Opinion
D058391
01-24-2012
THE PEOPLE, Plaintiff and Respondent, v. MARK LEROY SUELFLOHN, Defendant and Appellant.
NOT TO BE PUBLISHED IN OFFICIAL REPORTS
California Rules of Court, rule 8.1115(a), prohibits courts and parties from citing or relying on opinions not certified for publication or ordered published, except as specified by rule 8.1115(b). This opinion has not been certified for publication or ordered published for purposes of rule 8.1115.
Super. Ct. No. SCE294737
APPEAL from a judgment of the Superior Court of San Diego County, Herbert J. Exarhos, Judge. Affirmed in part and remanded to correct the abstract of judgment.
A jury convicted Mark Leroy Suelflohn of burglary of an inhabited dwelling (Pen. Code, §§ 459/460, count 1) and attempted arson (§ 455, count 2). The court sentenced Suelflohn to prison for a total term of four years, consisting of the middle term of four years on count 1 and a concurrent middle term of four years on count 2.
All statutory references are to the Penal Code unless otherwise specified.
Suelflohn appeals, contending (1) the court abused its discretion when it sentenced him to prison against the recommendation in the probation report; (2) the sentence for count 2 should be stayed under section 654; and (3) the abstract of judgment does not conform to the order of the court at sentencing and must be corrected.

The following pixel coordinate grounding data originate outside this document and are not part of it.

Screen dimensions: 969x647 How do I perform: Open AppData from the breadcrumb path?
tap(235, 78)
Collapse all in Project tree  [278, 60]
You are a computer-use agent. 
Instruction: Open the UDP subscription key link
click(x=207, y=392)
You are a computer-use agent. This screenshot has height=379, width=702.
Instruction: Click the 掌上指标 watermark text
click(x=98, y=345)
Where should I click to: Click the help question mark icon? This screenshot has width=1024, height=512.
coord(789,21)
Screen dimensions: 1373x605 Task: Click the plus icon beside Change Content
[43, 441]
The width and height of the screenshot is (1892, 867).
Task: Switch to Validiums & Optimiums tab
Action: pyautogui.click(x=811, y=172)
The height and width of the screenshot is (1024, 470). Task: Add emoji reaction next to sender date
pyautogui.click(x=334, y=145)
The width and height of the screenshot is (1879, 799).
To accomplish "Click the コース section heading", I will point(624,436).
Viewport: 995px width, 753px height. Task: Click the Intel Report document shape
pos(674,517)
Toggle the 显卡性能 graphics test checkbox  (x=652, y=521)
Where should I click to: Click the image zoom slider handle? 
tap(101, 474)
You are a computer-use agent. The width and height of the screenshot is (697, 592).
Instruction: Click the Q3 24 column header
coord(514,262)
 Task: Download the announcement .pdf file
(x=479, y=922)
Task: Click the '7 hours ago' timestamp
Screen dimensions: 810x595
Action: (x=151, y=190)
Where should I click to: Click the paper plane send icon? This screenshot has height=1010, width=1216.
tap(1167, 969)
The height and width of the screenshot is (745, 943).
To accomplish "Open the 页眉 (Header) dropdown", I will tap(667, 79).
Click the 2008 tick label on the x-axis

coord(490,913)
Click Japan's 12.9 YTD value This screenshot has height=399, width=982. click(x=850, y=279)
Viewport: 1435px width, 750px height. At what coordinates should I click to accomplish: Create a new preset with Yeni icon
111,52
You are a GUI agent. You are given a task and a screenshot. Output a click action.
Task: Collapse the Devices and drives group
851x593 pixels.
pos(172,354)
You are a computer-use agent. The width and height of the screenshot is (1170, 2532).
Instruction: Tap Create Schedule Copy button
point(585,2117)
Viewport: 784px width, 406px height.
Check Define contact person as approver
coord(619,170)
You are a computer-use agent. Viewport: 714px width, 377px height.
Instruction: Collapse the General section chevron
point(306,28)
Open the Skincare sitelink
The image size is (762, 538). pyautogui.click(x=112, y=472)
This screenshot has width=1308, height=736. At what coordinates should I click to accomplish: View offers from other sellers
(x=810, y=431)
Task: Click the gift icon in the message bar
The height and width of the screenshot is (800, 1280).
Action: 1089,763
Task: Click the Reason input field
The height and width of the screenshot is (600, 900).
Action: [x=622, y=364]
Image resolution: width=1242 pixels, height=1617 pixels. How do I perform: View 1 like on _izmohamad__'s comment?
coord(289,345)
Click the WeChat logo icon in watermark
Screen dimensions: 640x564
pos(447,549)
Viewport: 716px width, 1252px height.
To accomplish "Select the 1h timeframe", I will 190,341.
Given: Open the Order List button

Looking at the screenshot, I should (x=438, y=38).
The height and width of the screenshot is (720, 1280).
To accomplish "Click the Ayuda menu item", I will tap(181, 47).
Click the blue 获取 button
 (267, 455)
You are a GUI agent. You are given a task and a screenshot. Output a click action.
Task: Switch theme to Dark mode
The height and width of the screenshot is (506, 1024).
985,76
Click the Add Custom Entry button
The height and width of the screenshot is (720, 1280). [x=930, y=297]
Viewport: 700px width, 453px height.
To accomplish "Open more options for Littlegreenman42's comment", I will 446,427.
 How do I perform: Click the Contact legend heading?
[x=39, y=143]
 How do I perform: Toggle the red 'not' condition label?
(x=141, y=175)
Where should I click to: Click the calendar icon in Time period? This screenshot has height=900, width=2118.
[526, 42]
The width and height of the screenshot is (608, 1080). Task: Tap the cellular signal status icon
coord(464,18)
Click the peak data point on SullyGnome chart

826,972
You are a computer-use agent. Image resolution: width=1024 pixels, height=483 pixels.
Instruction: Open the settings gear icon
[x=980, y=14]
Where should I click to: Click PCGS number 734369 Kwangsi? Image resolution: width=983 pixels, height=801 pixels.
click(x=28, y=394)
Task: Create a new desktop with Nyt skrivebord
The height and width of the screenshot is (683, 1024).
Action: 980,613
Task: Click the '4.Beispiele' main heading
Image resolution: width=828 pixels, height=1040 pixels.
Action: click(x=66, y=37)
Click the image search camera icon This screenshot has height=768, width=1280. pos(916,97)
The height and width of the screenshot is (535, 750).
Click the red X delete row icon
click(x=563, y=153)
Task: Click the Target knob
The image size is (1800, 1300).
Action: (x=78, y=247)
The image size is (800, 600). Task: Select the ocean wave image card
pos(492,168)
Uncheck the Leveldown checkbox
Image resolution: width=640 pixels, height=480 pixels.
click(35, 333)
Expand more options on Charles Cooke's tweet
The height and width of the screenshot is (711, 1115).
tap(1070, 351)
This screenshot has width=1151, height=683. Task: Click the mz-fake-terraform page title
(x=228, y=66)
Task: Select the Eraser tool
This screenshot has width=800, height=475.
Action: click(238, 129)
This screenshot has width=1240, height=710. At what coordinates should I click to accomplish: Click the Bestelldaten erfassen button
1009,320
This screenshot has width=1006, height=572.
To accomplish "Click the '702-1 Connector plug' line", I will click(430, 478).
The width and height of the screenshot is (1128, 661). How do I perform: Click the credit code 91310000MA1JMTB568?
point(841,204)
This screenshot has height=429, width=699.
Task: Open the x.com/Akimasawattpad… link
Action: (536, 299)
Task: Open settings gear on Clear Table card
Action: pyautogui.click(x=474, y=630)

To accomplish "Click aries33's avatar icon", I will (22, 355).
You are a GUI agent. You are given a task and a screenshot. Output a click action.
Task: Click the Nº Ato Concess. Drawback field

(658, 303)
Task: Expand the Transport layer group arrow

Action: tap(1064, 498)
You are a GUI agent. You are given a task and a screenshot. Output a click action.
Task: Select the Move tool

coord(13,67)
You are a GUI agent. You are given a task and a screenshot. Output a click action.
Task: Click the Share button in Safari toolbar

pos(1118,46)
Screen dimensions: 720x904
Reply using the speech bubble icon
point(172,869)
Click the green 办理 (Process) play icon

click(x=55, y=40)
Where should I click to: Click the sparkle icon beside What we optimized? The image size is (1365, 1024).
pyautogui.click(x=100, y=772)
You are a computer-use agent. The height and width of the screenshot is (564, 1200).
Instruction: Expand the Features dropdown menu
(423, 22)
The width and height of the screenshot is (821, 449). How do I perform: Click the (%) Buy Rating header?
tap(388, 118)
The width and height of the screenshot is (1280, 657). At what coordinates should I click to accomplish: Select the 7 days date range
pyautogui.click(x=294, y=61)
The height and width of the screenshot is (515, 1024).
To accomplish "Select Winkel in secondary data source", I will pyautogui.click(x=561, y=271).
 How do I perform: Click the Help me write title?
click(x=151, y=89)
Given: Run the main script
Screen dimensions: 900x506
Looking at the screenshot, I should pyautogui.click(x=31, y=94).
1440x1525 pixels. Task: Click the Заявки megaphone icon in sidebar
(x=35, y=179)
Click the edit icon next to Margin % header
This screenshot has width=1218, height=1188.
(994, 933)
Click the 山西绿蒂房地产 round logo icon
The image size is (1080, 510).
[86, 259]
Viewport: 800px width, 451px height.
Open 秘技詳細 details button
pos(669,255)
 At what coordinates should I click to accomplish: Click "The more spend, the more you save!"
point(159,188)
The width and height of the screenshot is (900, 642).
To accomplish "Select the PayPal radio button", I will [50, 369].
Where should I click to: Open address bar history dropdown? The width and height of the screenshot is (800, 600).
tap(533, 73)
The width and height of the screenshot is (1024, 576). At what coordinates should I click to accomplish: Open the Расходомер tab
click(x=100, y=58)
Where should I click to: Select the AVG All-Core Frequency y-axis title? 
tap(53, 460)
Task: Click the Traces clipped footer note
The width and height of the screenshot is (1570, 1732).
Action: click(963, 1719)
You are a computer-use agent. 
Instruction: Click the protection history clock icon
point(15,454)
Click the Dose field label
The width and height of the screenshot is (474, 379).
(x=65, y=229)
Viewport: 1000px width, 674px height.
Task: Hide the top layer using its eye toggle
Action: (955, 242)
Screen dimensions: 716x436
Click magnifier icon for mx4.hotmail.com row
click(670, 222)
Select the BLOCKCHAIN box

We affirm the conviction and order the superior court to correct the abstract of judgment to reflect a stay of the conviction of attempted arson and its corrected two-year sentence.
FACTS
Suelflohn's nephew, Brent Paulson, lived on Placid Court in El Cajon since December 2008. The residence was owned by Suelflohn's father and Suelflohn grew up in the house.
On March 16, 2009, Paulson left the residence for work at about 5:30 a.m. and returned around 3:30 p.m. When Paulson opened the front door he could smell natural gas. He saw a lit candle on the dining room table about 10 feet from the stove. He heard gas seeping from the stove and turned it off. The house was completely sealed except for an uncovered attic access with a vent, 30 to 40 feet from the kitchen. There was a trail of powdered sugar leading to Paulson's motorcycles in the garage. There was sugar on the seats and in the gas tanks of two of the motorcycles. The house was otherwise undisturbed.
An El Cajon police detective interviewed Suelflohn on September 10, 2009. Suelflohn became very upset and appeared to be sad. Suelflohn was bothered that his father was trying to write him out of his will and believed he deserved a portion of the Placid Court residence. Suelflohn admitted to turning on the burner, lighting a candle and pouring sugar in the gas tanks of the motorcycles. Suelflohn stated it was not his intent to hurt or kill anyone. Suelflohn stated he was trying to put a stink bomb in the house. He expressed remorse for using gas and said he did not know the science about natural gas and blowing up a house. He wrote an apology letter to his family.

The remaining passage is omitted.